I am registered with the Information Commissioner’s Office as a data controller. The lawful basis I use for storing and processing your personal data is Contract, because I need to store and process data to fulfil my contract with you.
The records I keep and what I use them for:
Personal details: At the start of therapy I ask for your name, address, contact details, GP details and an emergency contact. I will use this information to contact you to arrange or change appointments and to support you in case of an emergency.
Session notes: After each therapy session I write brief notes on the main themes of the session. I use these to reflect on my work and as a reminder of anything I want to take to Supervision.
How I store your information and how long I keep it for:
I will store your phone number(s) in my mobile phone, using only a first name. I will store your email address in my email account. I store all other information online using secure client management software, bacpac. I will scan your contract into bacpac then destroy the original. I will delete any email or text correspondence as soon as I have read it. I will delete your phone number(s) and email address from my phone and computer one week after your final therapy session. I will keep your notes for seven years after your final therapy session, as required by my insurance.
Who I may share your information with:
My Supervisor: I regularly see a Clinical Supervisor who supports my work and my professional development to ensure I am giving you the best possible service. If I mention you in Supervision I will use only your first name and no other identifying information.
Third Parties: I will not share your information with third parties unless I am legally compelled to do so, or, in extreme circumstances, I consider it necessary to protect you or someone else from serious harm.

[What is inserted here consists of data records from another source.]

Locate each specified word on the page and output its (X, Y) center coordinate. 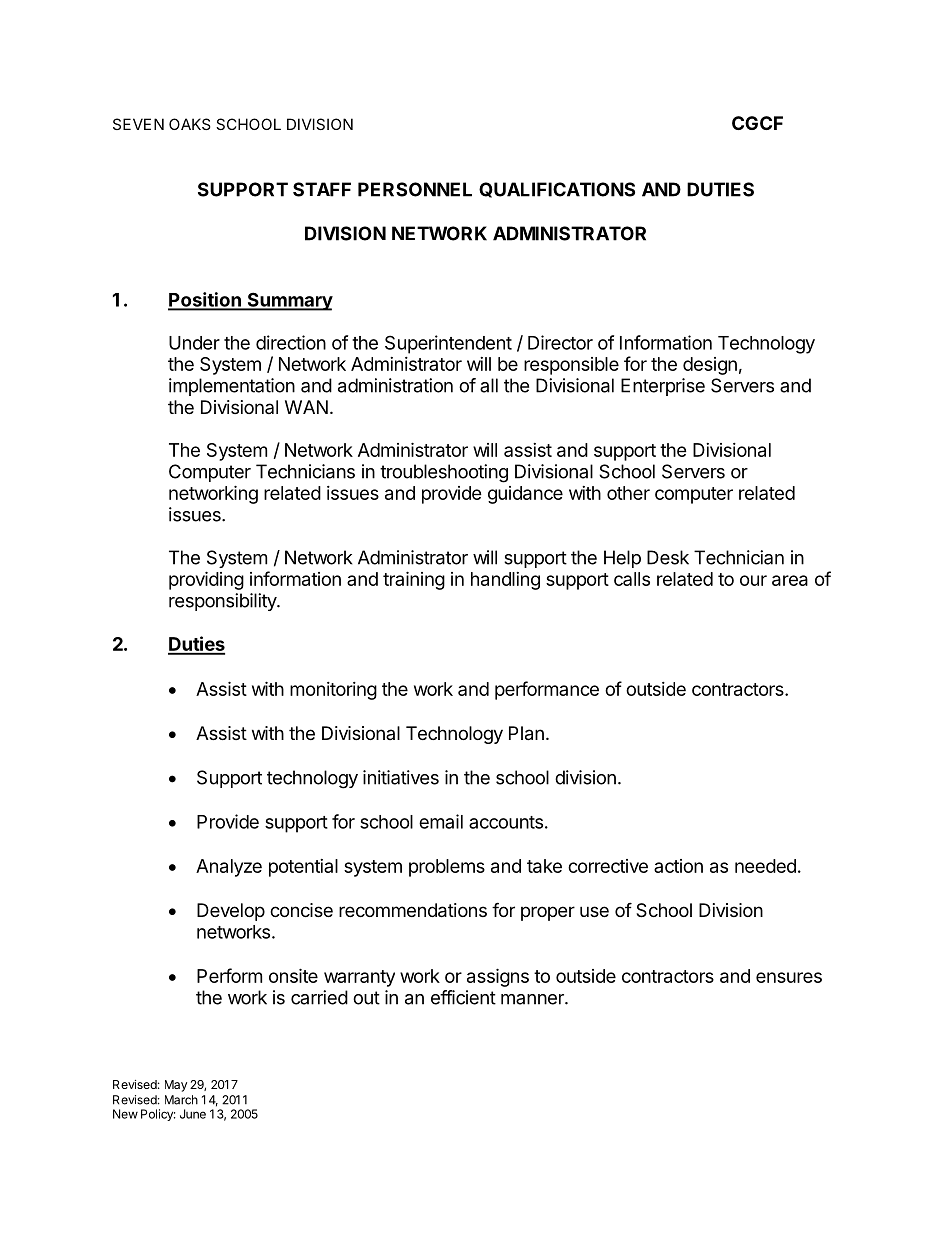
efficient (463, 997)
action (678, 866)
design (710, 366)
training (414, 580)
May (176, 1086)
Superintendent (448, 344)
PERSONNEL (415, 189)
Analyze (229, 868)
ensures (789, 977)
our (753, 580)
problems (447, 868)
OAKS (190, 124)
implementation (232, 387)
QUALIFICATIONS (557, 190)
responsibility (223, 602)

Wherever possible I would discuss this with you first.
My Executor: another therapist has a passcode that enables them to access your name and contact details in bacpac if I become unable to practise, for example due to serious illness or death. They would contact you and help you to find alternative support if required.
I use Yahoo Mail, which is not encrypted, so I recommend using this only to arrange appointments. If you prefer not to use it, you can contact me by phone or text instead.
You have the right to be informed about what data I hold about you and how it is stored and processed. You have the right to see the information I hold about you and to ask me to rectify any incorrect, incomplete or misleading information. You have the right to request that I send any data you have given me directly to another controller. You have the right to have your data erased, but this is limited by my insurance, which requires me to keep data for seven years after your final session.
If you want to exercise any of these rights, ask me during a session or contact me at any time via the contact details at the top of this document. I will comply with your request as soon as I can and within one month.
If you have any concerns:
If you have any concerns about my compliance with GDPR, you can speak to me in a session or contact me via the details at the top of this notice and I will attempt to resolve the issue with you as soon as possible. If you want to raise a concern with the Information Commissioner’s Office, there is information about how to do that here: https://ico.org.uk/make-a-complaint/your-personal-information-concerns/
My ICO Registration Number is ZA343669.